Granted, people can be pretty stupid about gauging their capacity for drink while engaged in a wide range of activities, and I can’t argue with some of the laws aimed at curbing and punishing rank stupidity. But there is such a thing as carrying it too far, and this seems like a prime example.
For one thing, there is no evidence that laws eliminate stupidity. People generally do not think, “Oh, dear, I might get in trouble over this” as they suck down a beer or sip at a martini while doing something that they shouldn’t while drunk. It’s not the way we’re built.
Instead, we rationalize our need for a little relaxation into an excuse for bad judgment, and in most cases the outcome is not fatal for ourselves or anyone else in the vicinity.
Occasionally, of course, the outcome is tragic, and those whose actions precipitate such tragedies certainly should be held accountable.
But you cannot legislate intelligence or judgment.

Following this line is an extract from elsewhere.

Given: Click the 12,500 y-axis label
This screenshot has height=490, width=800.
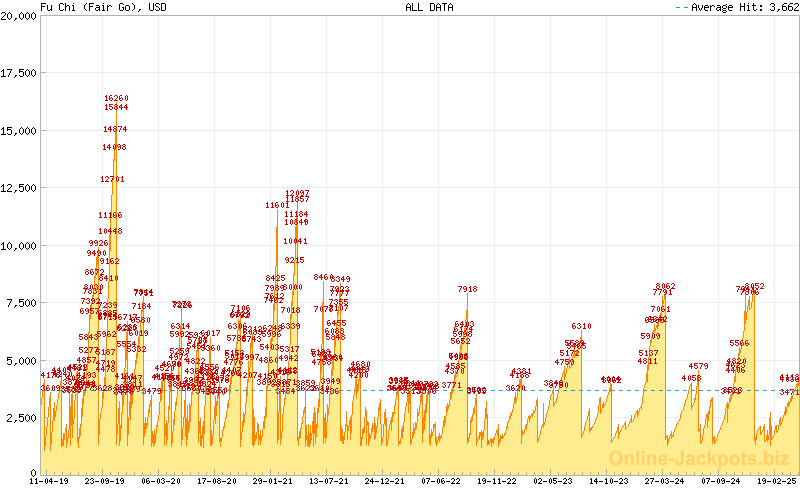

Steadily ratcheting up the legal consequences of minor lapses in judgment does little but fatten the state’s coffers, create an ever-expanding police-state mentality, and overcrowd our jails, as is readily apparent in the failed War On Drugs.
And where, in the name of all that is fun, is the hazard presented to society by someone who partakes of a little booze while paddling a canoe or a kayak?
If a rafting guide gets drunk and kills off some of his clients in an accident on a river, that guide should answer to the full extent of the law for his bad acts. But where is the sense in making criminals out of people floating around with a buzz on, posing a threat to no one but themselves?
This is a bad law, perhaps just another example of overzealous lawyers eager to create new ways to earn their exorbitant fees. It’s a sign of a government gone haywire, and should be revised or repealed.